:: Data for the task
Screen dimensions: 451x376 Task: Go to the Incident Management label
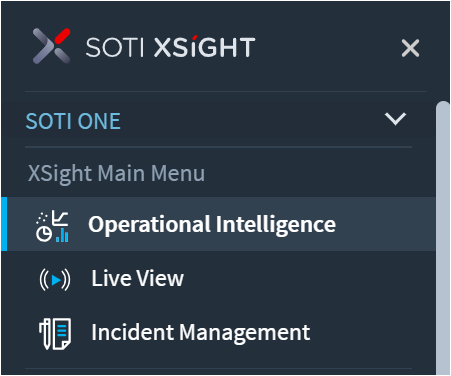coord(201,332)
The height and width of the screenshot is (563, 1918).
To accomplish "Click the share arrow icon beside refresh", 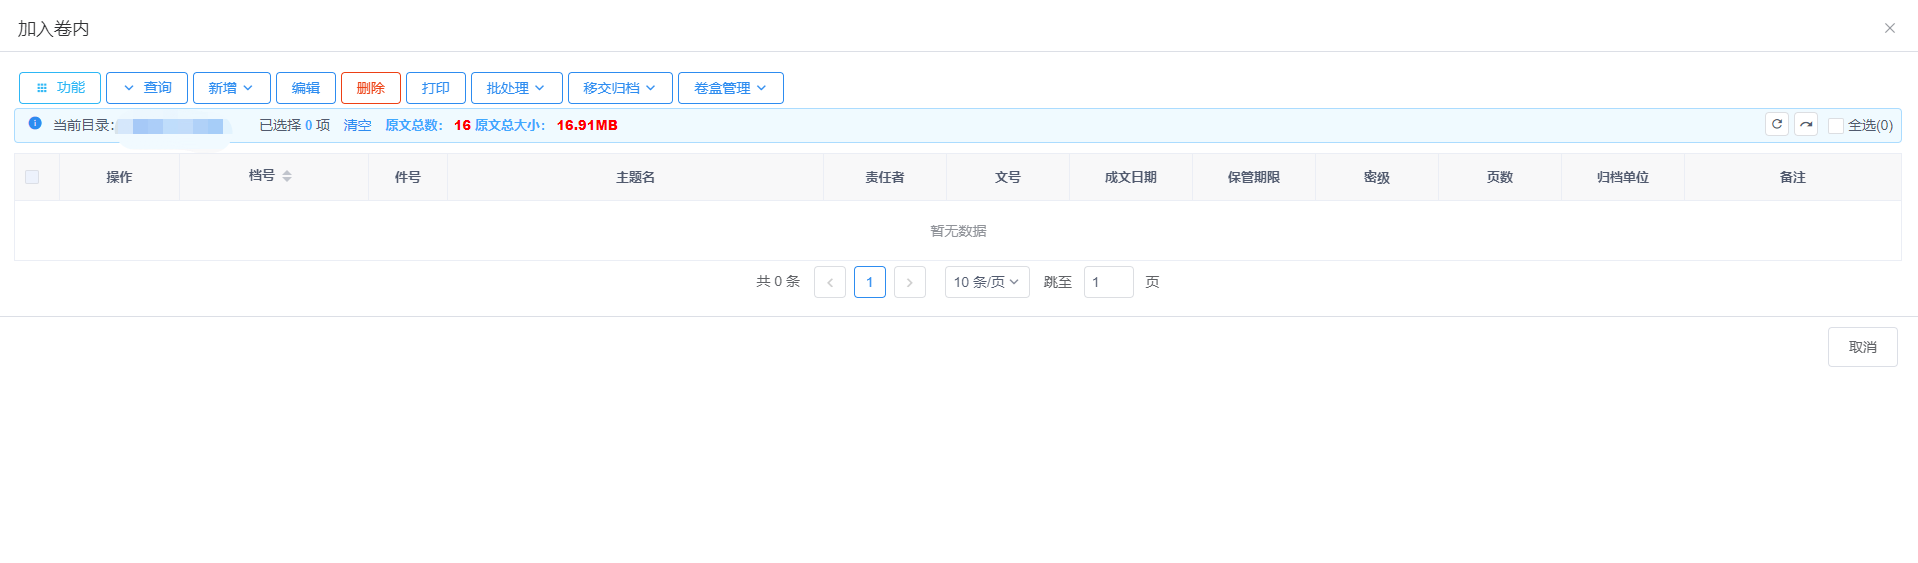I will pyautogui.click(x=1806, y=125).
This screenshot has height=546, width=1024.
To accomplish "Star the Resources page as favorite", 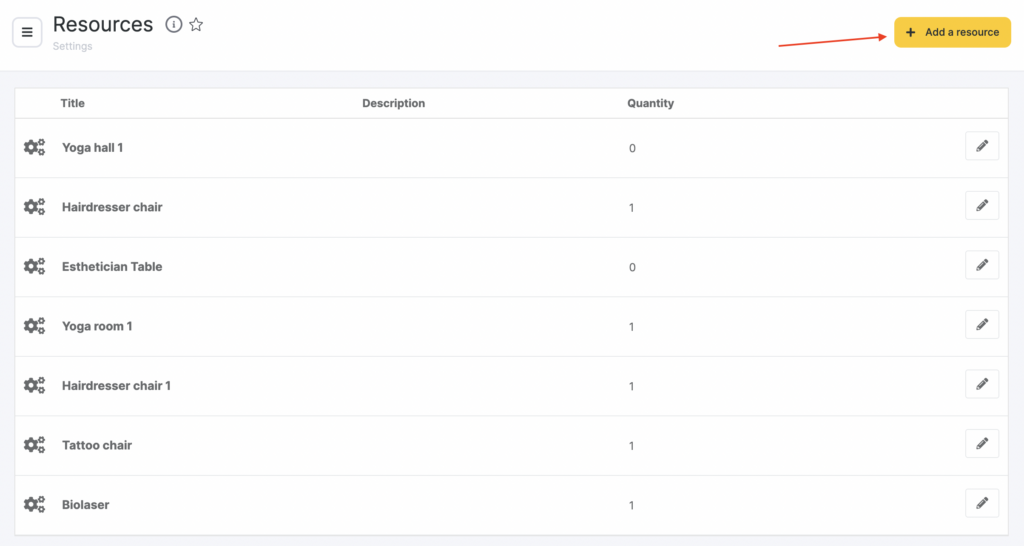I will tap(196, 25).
::::
If a line above includes the string "width", pick it out.

## Answer to this exercise
The height and width of the screenshot is (563, 1918).
This screenshot has height=546, width=1024.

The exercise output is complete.